Esta es la crónica de un fin de semana en un lugar muy significativo para mi. A sabiendas de que los lugares no son sólo los paisajes, son la gente con la que los compartes y lo vivido en ellos. A sabiendas de que encontramos lo que buscamos y recibimos más cuanto más estamos dispuestos a compartir.
Se me presentó la ocasión de cumplir un propósito pendiente desde 2015. Quería coronar la cima del Lindus, la excursión en sí es un paseo agradable si la climatología es propicia y se tienen dos noches para no tener que conducir muchos kilómetros ese día. En 2016 lo intenté en Semana Santa con mi hija y la nieve nos hizo desistir. Esta vez el día fue soleado y con una temperatura magnífica para andar.
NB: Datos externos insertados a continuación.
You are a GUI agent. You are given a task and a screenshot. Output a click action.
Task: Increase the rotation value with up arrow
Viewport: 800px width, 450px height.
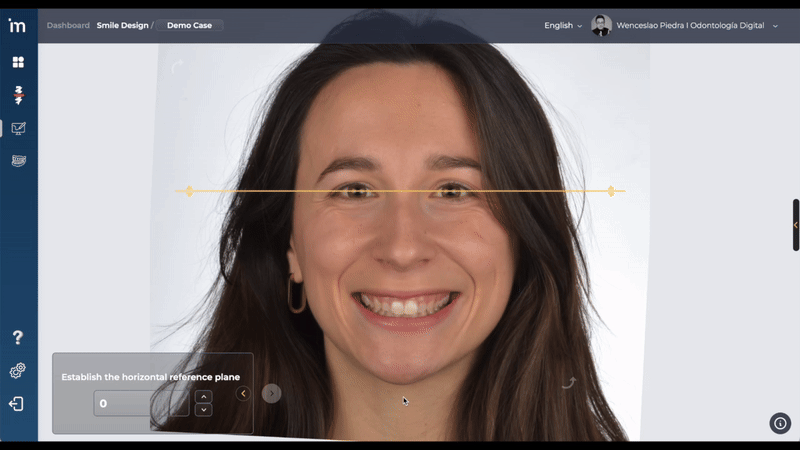(204, 397)
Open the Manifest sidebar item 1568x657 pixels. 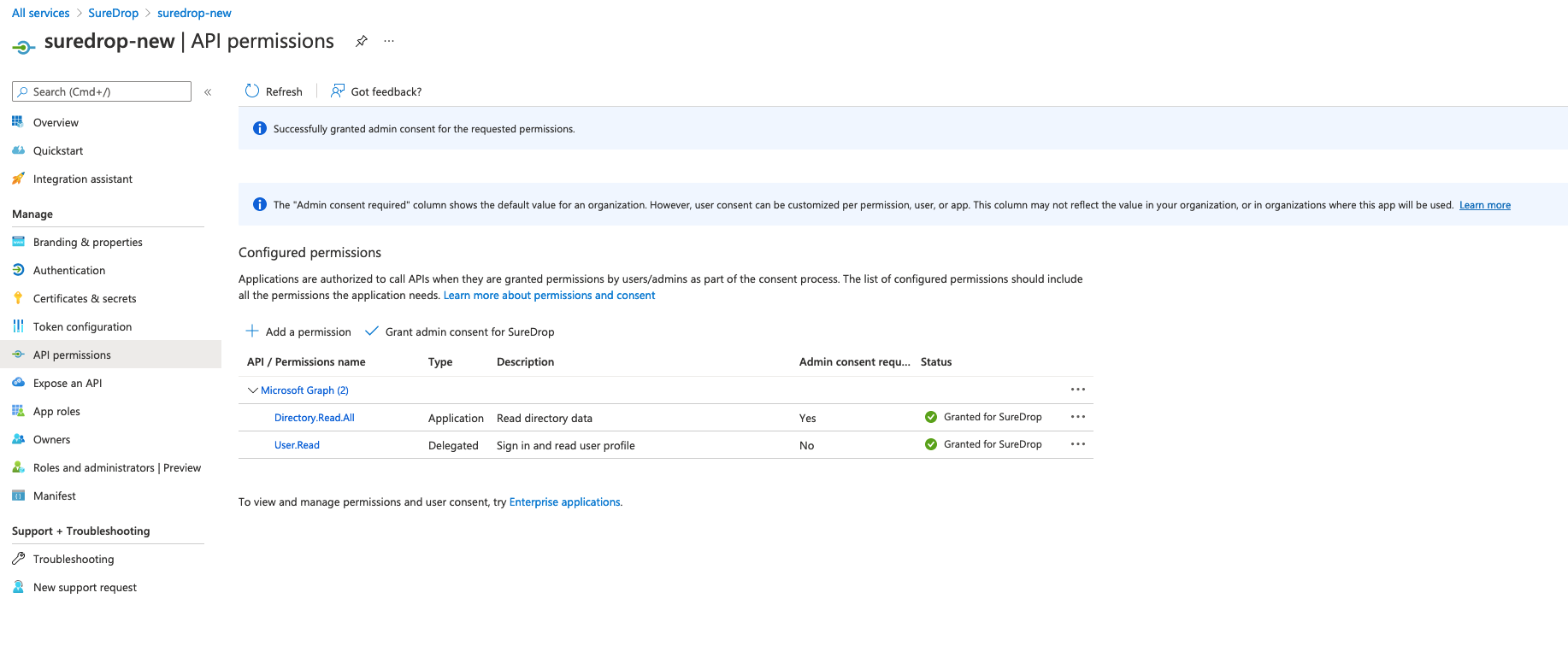55,496
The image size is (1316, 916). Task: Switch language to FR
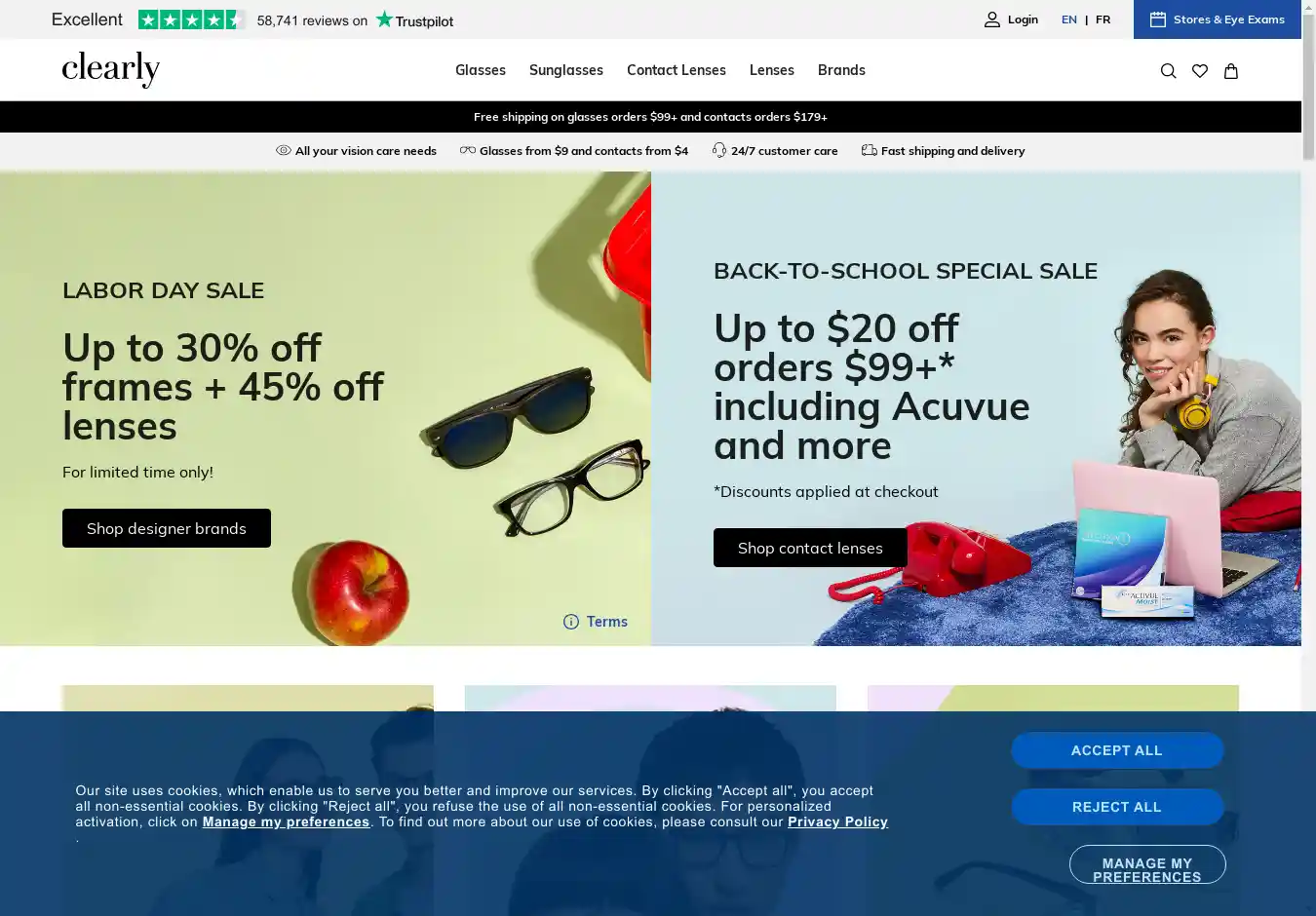1103,19
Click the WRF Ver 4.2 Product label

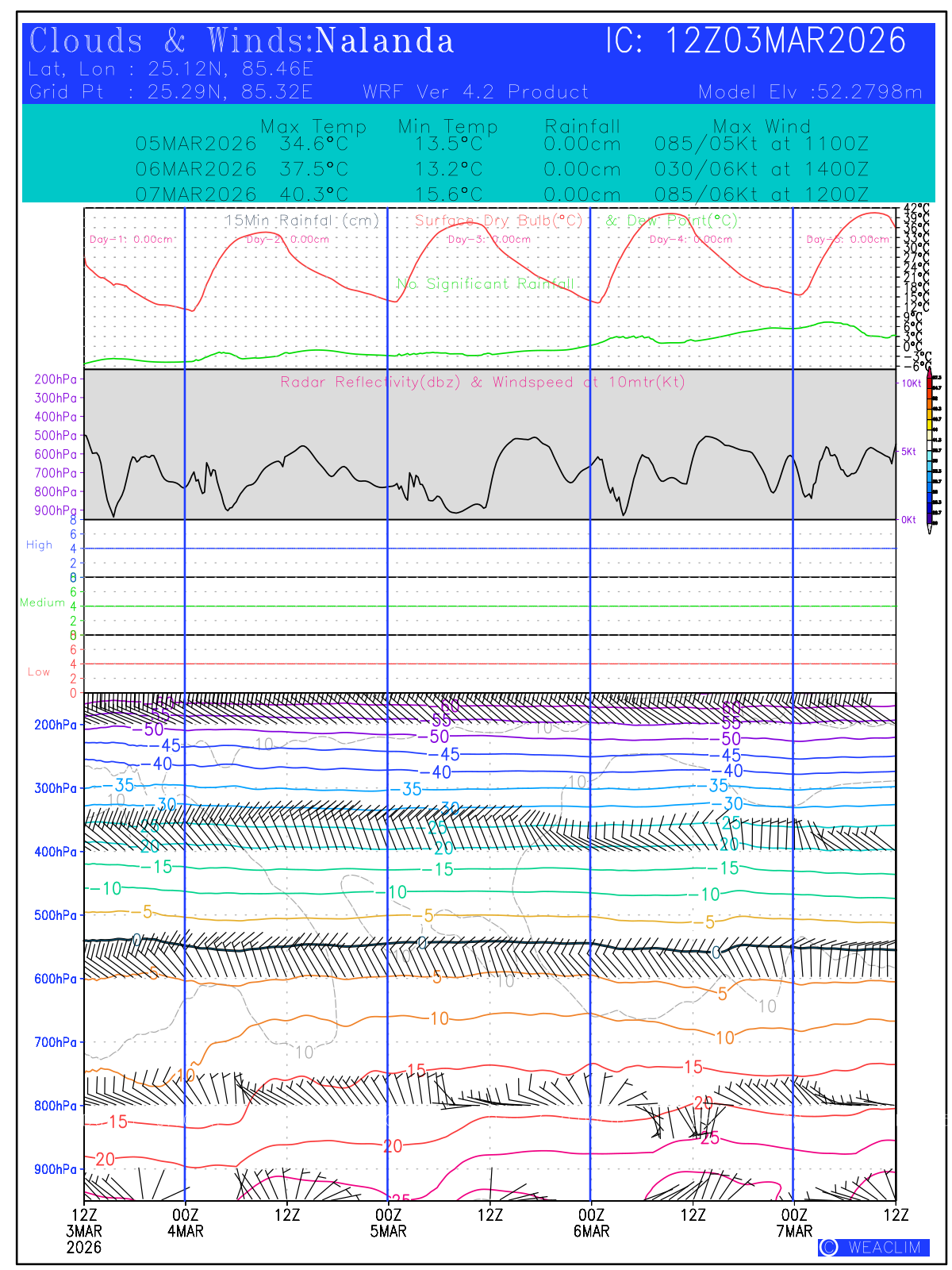476,92
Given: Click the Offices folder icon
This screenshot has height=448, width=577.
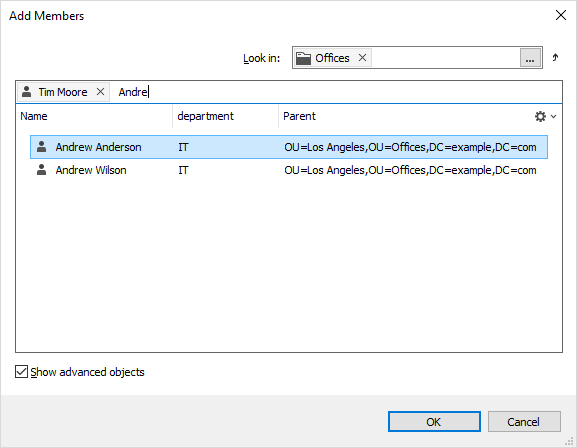Looking at the screenshot, I should (x=304, y=58).
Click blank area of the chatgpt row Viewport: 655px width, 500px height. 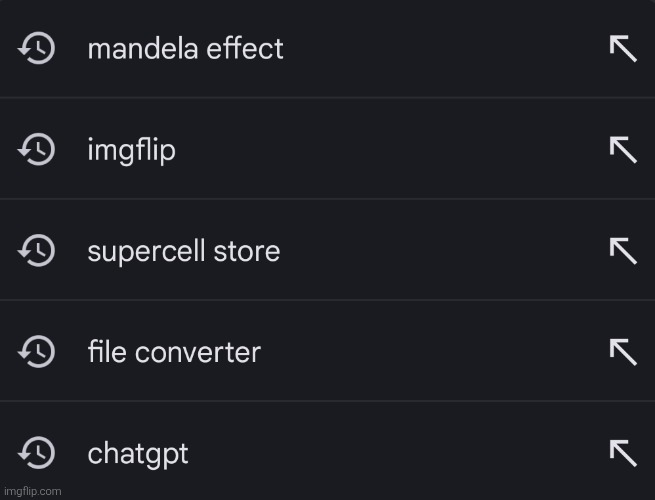pyautogui.click(x=400, y=452)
No encontré quien se viniera conmigo aunque, a decir verdad, no busqué con interés. No me gusta salir sola al monte pero es una excursión fácil; la cima está frecuentada por avistadores de pájaros, ese día, para mi gusto, por demasiados; y el recorrido lo he repetido en bastantes ocasiones y tiene poca pérdida.
Salí el viernes por la mañana, con idea de comer en Pamplona y con tiempo para visitar antes Eunate y Puente la Reina. A parte del paseo de rigor por todo el Centro Histórico de Pamplona, me acerqué a la Catedral, por primera vez en esa iglesia tuve que pagar entrada, pero como daba derecho a visitar exposición y claustros aproveché para no perder detalle. Quedé gratamente sorprendida. No soy aficionada a los tesoros de las catedrales: barrocas cruces plateadas, casullas rícamente bordadas y ajuar valiosísimo pero, para mí, indistinguibles de una catedral a otra. De los claustros y otros rincones si soy gran admiradora, me compensaron del claustro en obras con la casa del campanero y en lugar de un museo al uso, la exposición, de laberíntico recorrido, superó con mucho mis expectativas, con espacios para la cultura, para la reflexión y para el divertimento, éste de la mano de actividades para niños y un poco de descoloque naif que aporto yo.
Por la tarde llegué al lugar donde iba a pasar las noches, no era la Posada de Roncesvalles como en otras ocasiones, porque no iba buscando una ubicación sino una forma de estar. En el alojamiento daban de cenar, me advirtieron de que lo haría junto a unos peregrinos que, como habían llegado antes, ya habían elegido hora y menú. Eran un matrimonio francés, por suerte él hablaba un fluidísimo español y la cena fue muy agradable.
Descansé profundamente, por la mañana, en el desayuno, reconocí a la persona que esperaba encontrar y que la noche anterior no había aparecido. Ella tenía un vago recuerdo de mí, hacía unos 20 años que nos habíamos visto por última vez, pero me acogió como si me esperara, me dijo cómo localizar a su hermano y a su cuñada, a los que había visto con más frecuencia y hacía menos tiempo.
Mi recorrido por el monte fue un auténtico disfrute, a la vuelta me encontré que en Espinal eran las fiestas y asistí al desfile de gigantes y cabezudos.
Por la mañana mi plan era desayunar y emprender el viaje de regreso a casa pero la casera me propuso dar un paseo con ella si podía esperar a que atendiera a unos clientes. Fue un paseo de cerca de tres horas, hablamos como si fuéramos amigas de siempre. Quedamos en que, cuando vuelva, iremos a pasear otra vez.